Output the records exactly. Include every line.

Exercise inputs:
#####
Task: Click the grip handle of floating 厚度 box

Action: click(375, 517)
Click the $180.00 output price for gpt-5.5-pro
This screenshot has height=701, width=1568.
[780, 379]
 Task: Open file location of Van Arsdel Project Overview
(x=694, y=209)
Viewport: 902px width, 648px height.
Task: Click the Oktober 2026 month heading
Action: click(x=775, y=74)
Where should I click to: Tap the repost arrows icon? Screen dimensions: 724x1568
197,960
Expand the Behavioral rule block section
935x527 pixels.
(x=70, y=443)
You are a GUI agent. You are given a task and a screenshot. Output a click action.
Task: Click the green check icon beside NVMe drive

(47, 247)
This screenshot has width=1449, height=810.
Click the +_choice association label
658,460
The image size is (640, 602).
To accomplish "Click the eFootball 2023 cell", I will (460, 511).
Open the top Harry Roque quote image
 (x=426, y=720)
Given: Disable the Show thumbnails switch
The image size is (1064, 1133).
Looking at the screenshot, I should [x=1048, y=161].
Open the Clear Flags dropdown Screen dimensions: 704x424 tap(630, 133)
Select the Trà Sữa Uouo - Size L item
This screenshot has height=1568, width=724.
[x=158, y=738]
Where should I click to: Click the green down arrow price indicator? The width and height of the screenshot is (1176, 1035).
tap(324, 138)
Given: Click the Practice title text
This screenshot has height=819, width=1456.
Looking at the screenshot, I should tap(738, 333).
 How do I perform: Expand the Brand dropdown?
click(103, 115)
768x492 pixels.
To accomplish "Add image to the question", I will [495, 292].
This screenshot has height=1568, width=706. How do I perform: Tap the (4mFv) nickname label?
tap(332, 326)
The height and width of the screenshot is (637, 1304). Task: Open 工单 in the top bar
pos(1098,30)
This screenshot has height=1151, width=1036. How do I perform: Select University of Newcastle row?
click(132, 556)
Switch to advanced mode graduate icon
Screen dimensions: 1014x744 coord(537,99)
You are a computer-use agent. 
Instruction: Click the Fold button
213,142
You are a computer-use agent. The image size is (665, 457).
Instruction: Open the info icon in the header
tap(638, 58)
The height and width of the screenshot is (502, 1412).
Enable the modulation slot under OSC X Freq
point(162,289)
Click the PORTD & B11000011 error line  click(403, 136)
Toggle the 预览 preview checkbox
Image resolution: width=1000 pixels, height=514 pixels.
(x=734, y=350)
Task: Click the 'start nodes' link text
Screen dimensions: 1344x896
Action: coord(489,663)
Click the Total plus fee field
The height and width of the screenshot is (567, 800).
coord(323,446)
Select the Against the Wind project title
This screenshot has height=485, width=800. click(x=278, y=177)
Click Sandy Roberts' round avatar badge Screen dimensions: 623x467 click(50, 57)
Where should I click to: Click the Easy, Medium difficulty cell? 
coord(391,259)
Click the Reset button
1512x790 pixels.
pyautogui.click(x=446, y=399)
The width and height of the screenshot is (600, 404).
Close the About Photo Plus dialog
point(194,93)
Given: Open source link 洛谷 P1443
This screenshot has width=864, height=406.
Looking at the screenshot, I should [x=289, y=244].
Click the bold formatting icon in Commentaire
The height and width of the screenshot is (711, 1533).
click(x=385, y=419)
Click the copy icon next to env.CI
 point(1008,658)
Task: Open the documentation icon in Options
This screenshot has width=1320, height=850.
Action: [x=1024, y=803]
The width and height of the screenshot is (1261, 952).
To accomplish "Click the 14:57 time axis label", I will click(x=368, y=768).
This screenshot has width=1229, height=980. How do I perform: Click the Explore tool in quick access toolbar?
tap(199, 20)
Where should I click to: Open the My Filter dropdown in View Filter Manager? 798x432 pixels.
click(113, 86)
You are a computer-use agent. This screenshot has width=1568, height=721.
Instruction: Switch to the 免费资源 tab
#####
Response to this exercise:
Task: Click the grip handle of floating 厚度 box

Action: click(375, 517)
Click the $180.00 output price for gpt-5.5-pro
This screenshot has height=701, width=1568.
[780, 379]
 Task: Open file location of Van Arsdel Project Overview
(x=694, y=209)
Viewport: 902px width, 648px height.
Task: Click the Oktober 2026 month heading
Action: click(x=775, y=74)
Where should I click to: Tap the repost arrows icon? Screen dimensions: 724x1568
197,960
Expand the Behavioral rule block section
935x527 pixels.
(x=70, y=443)
You are a GUI agent. You are given a task and a screenshot. Output a click action.
Task: Click the green check icon beside NVMe drive

(47, 247)
This screenshot has width=1449, height=810.
Click the +_choice association label
658,460
The image size is (640, 602).
To accomplish "Click the eFootball 2023 cell", I will (460, 511).
Open the top Harry Roque quote image
 (x=426, y=720)
Given: Disable the Show thumbnails switch
The image size is (1064, 1133).
Looking at the screenshot, I should [x=1048, y=161].
Open the Clear Flags dropdown Screen dimensions: 704x424 tap(630, 133)
Select the Trà Sữa Uouo - Size L item
This screenshot has height=1568, width=724.
[x=158, y=738]
Where should I click to: Click the green down arrow price indicator? The width and height of the screenshot is (1176, 1035).
tap(324, 138)
Given: Click the Practice title text
This screenshot has height=819, width=1456.
Looking at the screenshot, I should tap(738, 333).
 How do I perform: Expand the Brand dropdown?
click(103, 115)
768x492 pixels.
To accomplish "Add image to the question", I will [495, 292].
This screenshot has height=1568, width=706. How do I perform: Tap the (4mFv) nickname label?
tap(332, 326)
The height and width of the screenshot is (637, 1304). Task: Open 工单 in the top bar
pos(1098,30)
This screenshot has height=1151, width=1036. How do I perform: Select University of Newcastle row?
click(132, 556)
Switch to advanced mode graduate icon
Screen dimensions: 1014x744 coord(537,99)
You are a computer-use agent. 
Instruction: Click the Fold button
213,142
You are a computer-use agent. The image size is (665, 457).
Instruction: Open the info icon in the header
tap(638, 58)
The height and width of the screenshot is (502, 1412).
Enable the modulation slot under OSC X Freq
point(162,289)
Click the PORTD & B11000011 error line  click(403, 136)
Toggle the 预览 preview checkbox
Image resolution: width=1000 pixels, height=514 pixels.
(x=734, y=350)
Task: Click the 'start nodes' link text
Screen dimensions: 1344x896
Action: coord(489,663)
Click the Total plus fee field
The height and width of the screenshot is (567, 800).
coord(323,446)
Select the Against the Wind project title
This screenshot has height=485, width=800. click(x=278, y=177)
Click Sandy Roberts' round avatar badge Screen dimensions: 623x467 click(50, 57)
Where should I click to: Click the Easy, Medium difficulty cell? 
coord(391,259)
Click the Reset button
1512x790 pixels.
pyautogui.click(x=446, y=399)
The width and height of the screenshot is (600, 404).
Close the About Photo Plus dialog
point(194,93)
Given: Open source link 洛谷 P1443
This screenshot has width=864, height=406.
Looking at the screenshot, I should [x=289, y=244].
Click the bold formatting icon in Commentaire
The height and width of the screenshot is (711, 1533).
click(x=385, y=419)
Click the copy icon next to env.CI
 point(1008,658)
Task: Open the documentation icon in Options
This screenshot has width=1320, height=850.
Action: [x=1024, y=803]
The width and height of the screenshot is (1261, 952).
To accomplish "Click the 14:57 time axis label", I will click(x=368, y=768).
This screenshot has width=1229, height=980. How do I perform: Click the Explore tool in quick access toolbar?
tap(199, 20)
Where should I click to: Open the My Filter dropdown in View Filter Manager? 798x432 pixels.
click(113, 86)
You are a computer-use agent. This screenshot has width=1568, height=721.
Instruction: Switch to the 免费资源 tab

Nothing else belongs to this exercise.